Let us extend \(\{x_{1} ,\cdots ,x_{5}\}\) to an orthonormal basis \(\{x_{1} ,\cdots ,x_{5} ,x_{6} ,\cdots ,x_{10}\}\) for \(\mathbb{R}^{10}\). Now, we can express \(A\) as:
\[ A=1\cdot x_{1} x_{1}^{T} +\cdots +1\cdot x_{5} x_{5}^{T} +0\cdot x_{6} x_{6}^{T} +\cdots +0\cdot x_{10} x_{10}^{T} \]

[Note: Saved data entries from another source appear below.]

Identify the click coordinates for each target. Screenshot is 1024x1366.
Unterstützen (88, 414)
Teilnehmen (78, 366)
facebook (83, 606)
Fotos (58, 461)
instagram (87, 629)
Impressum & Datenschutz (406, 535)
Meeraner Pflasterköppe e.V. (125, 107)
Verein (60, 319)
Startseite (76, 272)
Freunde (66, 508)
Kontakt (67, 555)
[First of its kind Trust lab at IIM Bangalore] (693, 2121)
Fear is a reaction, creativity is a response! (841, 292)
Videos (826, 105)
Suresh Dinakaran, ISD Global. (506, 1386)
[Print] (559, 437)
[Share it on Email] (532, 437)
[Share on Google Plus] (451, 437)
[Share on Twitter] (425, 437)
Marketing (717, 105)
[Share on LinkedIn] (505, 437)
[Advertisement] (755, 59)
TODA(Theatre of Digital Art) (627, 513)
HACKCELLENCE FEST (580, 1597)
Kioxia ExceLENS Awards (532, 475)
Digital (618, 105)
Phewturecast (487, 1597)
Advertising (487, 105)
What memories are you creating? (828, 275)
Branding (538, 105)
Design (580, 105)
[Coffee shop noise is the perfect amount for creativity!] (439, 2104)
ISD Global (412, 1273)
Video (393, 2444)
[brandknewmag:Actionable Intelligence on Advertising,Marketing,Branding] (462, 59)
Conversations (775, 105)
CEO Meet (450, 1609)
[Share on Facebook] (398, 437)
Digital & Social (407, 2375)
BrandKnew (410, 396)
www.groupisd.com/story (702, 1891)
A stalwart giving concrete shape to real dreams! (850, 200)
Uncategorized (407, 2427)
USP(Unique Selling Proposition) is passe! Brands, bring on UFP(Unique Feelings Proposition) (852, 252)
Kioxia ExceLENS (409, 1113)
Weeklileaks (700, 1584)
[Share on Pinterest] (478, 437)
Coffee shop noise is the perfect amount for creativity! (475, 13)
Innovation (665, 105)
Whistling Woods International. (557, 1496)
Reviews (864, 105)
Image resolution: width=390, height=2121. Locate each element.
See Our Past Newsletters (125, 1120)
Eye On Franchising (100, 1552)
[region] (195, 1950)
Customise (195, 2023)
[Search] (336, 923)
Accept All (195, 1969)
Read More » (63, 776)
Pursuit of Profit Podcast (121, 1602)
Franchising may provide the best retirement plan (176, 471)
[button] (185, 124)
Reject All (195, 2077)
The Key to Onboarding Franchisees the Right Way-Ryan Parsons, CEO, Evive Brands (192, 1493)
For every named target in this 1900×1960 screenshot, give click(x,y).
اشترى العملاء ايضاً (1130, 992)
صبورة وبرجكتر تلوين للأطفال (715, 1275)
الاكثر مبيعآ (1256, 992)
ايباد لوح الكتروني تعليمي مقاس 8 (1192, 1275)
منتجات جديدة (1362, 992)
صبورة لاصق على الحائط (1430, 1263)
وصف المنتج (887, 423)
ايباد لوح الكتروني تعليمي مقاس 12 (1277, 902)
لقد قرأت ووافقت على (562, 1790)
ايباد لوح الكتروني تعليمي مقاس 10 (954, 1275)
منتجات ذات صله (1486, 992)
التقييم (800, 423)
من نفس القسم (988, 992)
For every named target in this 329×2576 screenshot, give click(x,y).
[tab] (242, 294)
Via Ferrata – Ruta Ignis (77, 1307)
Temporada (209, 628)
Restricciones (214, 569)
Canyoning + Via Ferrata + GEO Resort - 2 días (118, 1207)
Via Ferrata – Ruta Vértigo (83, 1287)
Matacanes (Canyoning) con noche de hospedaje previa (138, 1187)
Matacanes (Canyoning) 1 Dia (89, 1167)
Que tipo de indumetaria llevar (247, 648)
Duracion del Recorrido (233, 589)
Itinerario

Setting \(Q=\begin{bmatrix} | & & |\\ x_{1} & \cdots & x_{10}\\ | & & | \end{bmatrix}\) and \(D=\begin{bmatrix} I & 0\\ 0 & 0 \end{bmatrix}\), where \(D\) is a block diagonal matrix with each entry being a square matrix of order \(5\), we see that \(A=QDQ^{T}\). Next, note that each \(x_{i}\) is an eigenvector of \(A\) because \(Ax_{i} =\lambda _{i} x_{i}\), where \(\lambda =1\) or \(\lambda =0\). Therefore, what we have is an eigen-decomposition of \(A\). In fact, we also see that \(A^{T} A=AA^{T} =A\). We can also conclude that \(A=QDA^{T}\) is the singular value decomposition of \(A\). In summary:
\(A\) has the same singular/eigenvalues which are either \(1\) or \(0\)
Since \(0\) is an eigenvalue, \(A\) is neither invertible nor is its determinant \(1\).
As an additional note, we see that \(A\) is actually a projection matrix. It projects points in \(\mathbb{R}^{10}\) onto the span of the vectors \(\{x_{1} ,\cdots ,x_{5}\}\).